Although many of the harmful effects of alcohol are experienced by both men and women, research shows that women may be particularly vulnerable in the following areas:
A global study of women’s drinking behaviour has found that alcohol could increase your risk of breast cancer. The more you drink, the greater the risk.
Breast cancer is one of the most common types of cancer in women. In Northern Ireland, breast cancer in women has steadily increased from 774 cases in 1993 to 1,266 in 2011.

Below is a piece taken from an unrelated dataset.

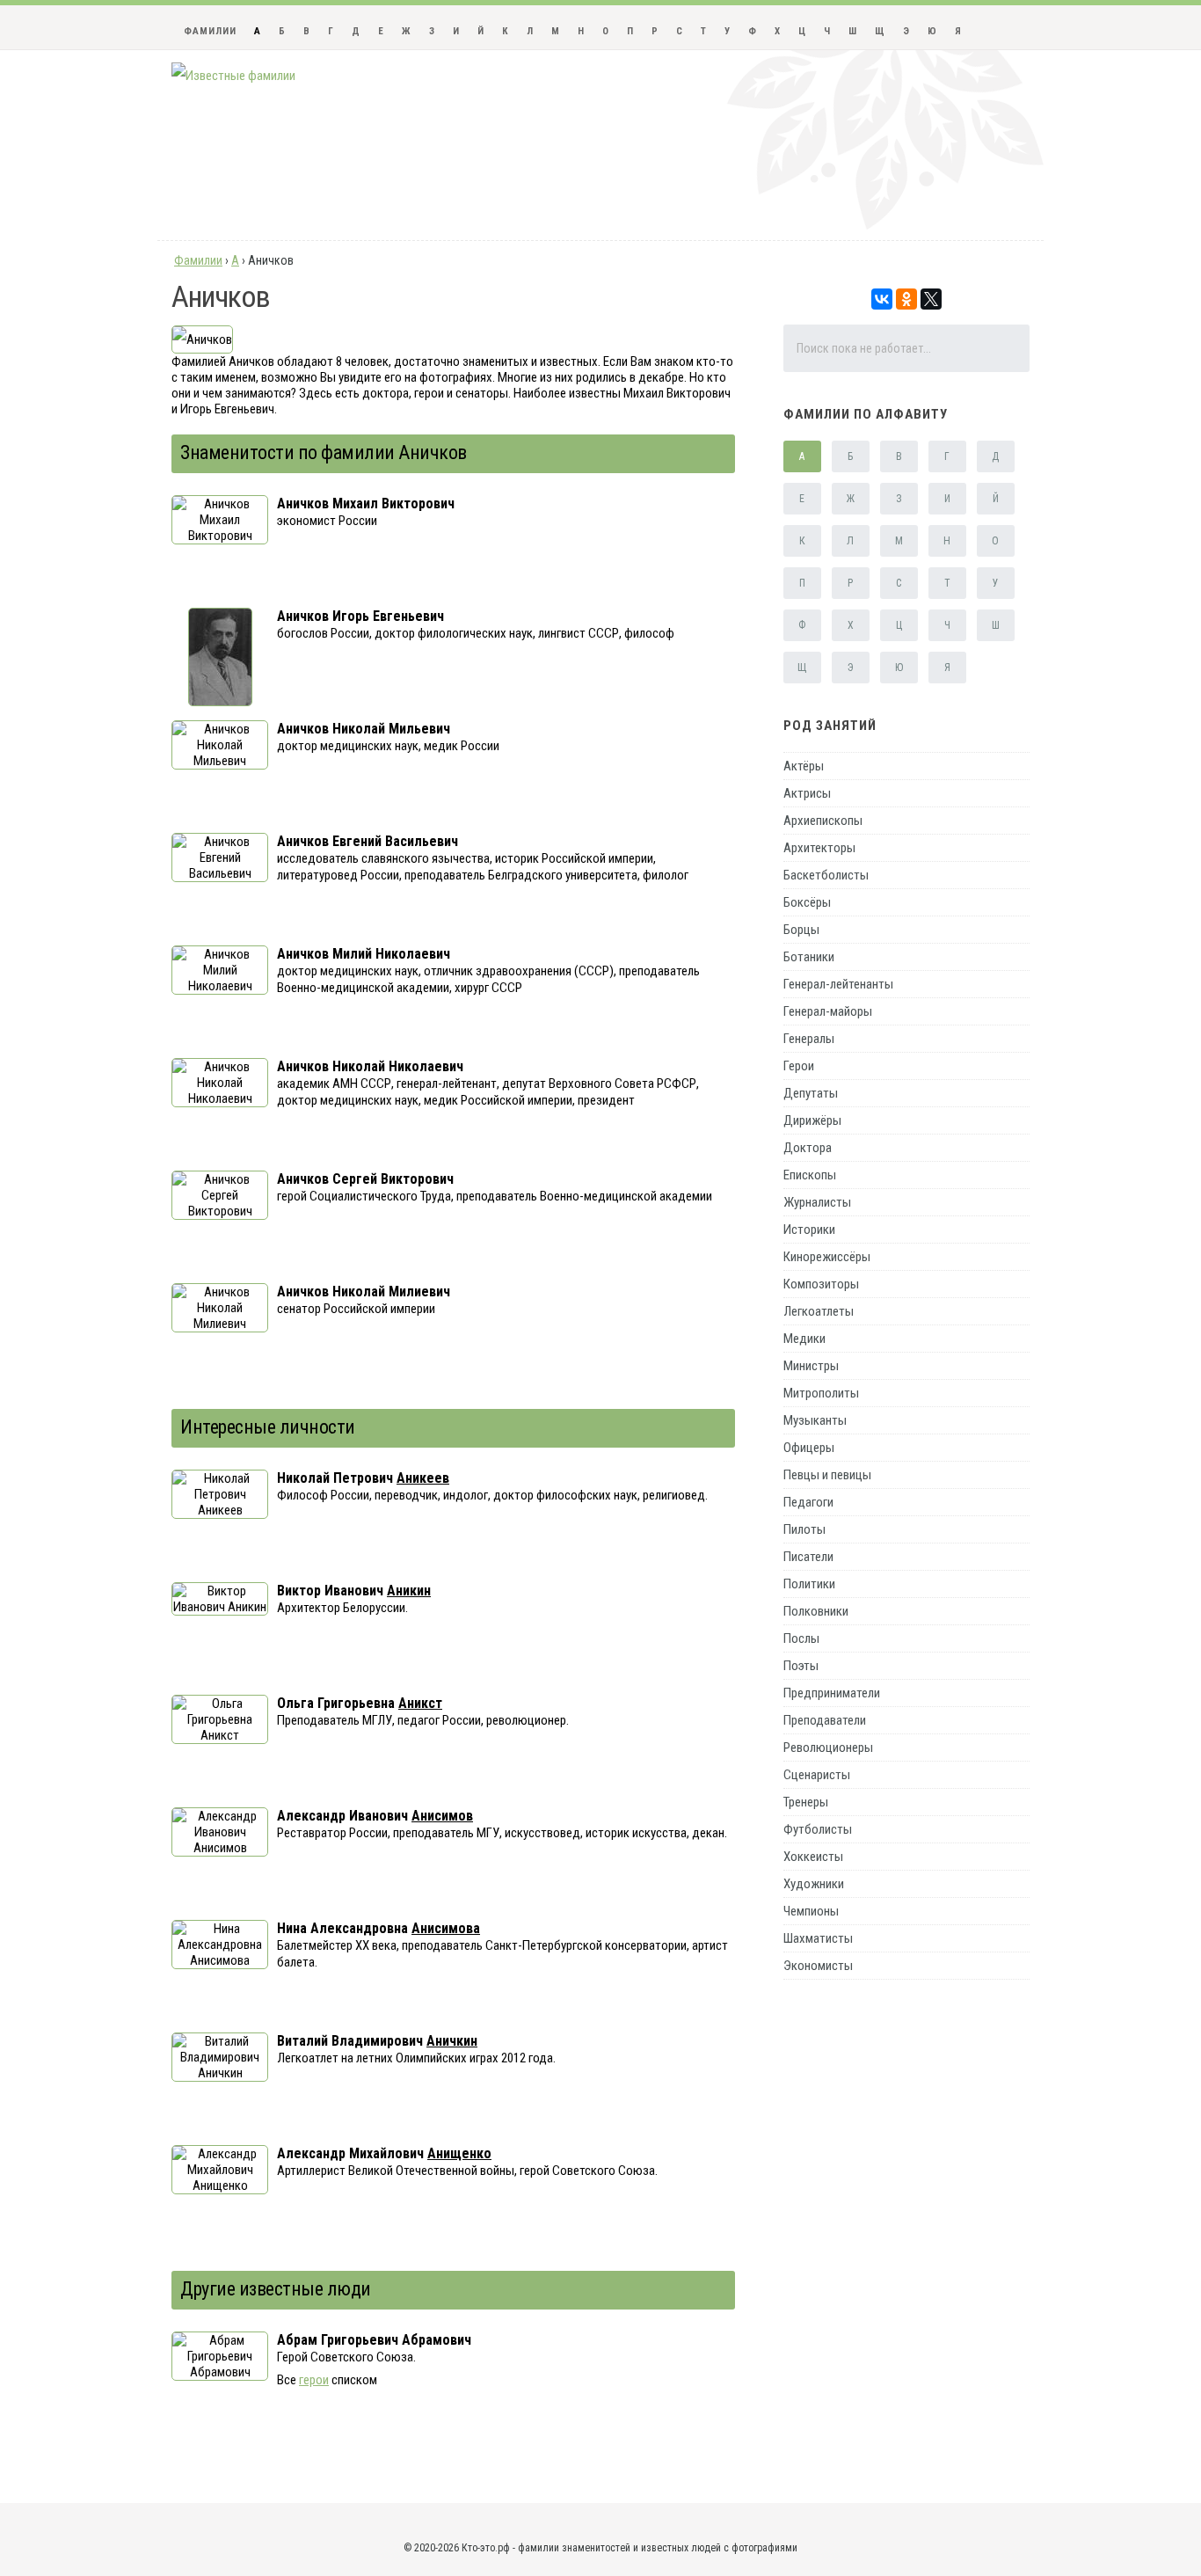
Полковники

Scientists think the link between alcohol and breast cancer could be down to the effect alcohol has on our sex hormones. Drinking alcohol changes your body’s hormone levels, including the female sex hormone oestrogen. Oestrogen is essential for normal sexual development and the functioning of female reproductive organs. It also helps maintain healthy bones and a healthy heart. But this hormone can also increase the risk of breast cancer and is known to stimulate the growth of many breast cancers.
Breast cancer is one of the leading causes of death among women. As far as the risk of getting breast cancer is concerned, the more you drink, the greater the risk. There are other risk factors, some of which we have no control over, but alcohol is one of the risk factors we can control.
For further information on cancer services in Northern Ireland, visit www.cancerni.net
Alcohol has a more severe effect on a woman’s liver than on a man’s.
As well as being unable to ‘break down’ alcohol as quickly as a man’s liver, a woman’s liver takes longer to repair itself when damaged. Regularly drinking more than the recommended guidelines can cause serious liver damage.
Liver disease is sometimes referred to as a ‘silent killer’. It takes years to fully develop and there are usually no symptoms until you reach the advanced stages, so people may have the disease for years without knowing it. By that stage, the damage has already been done.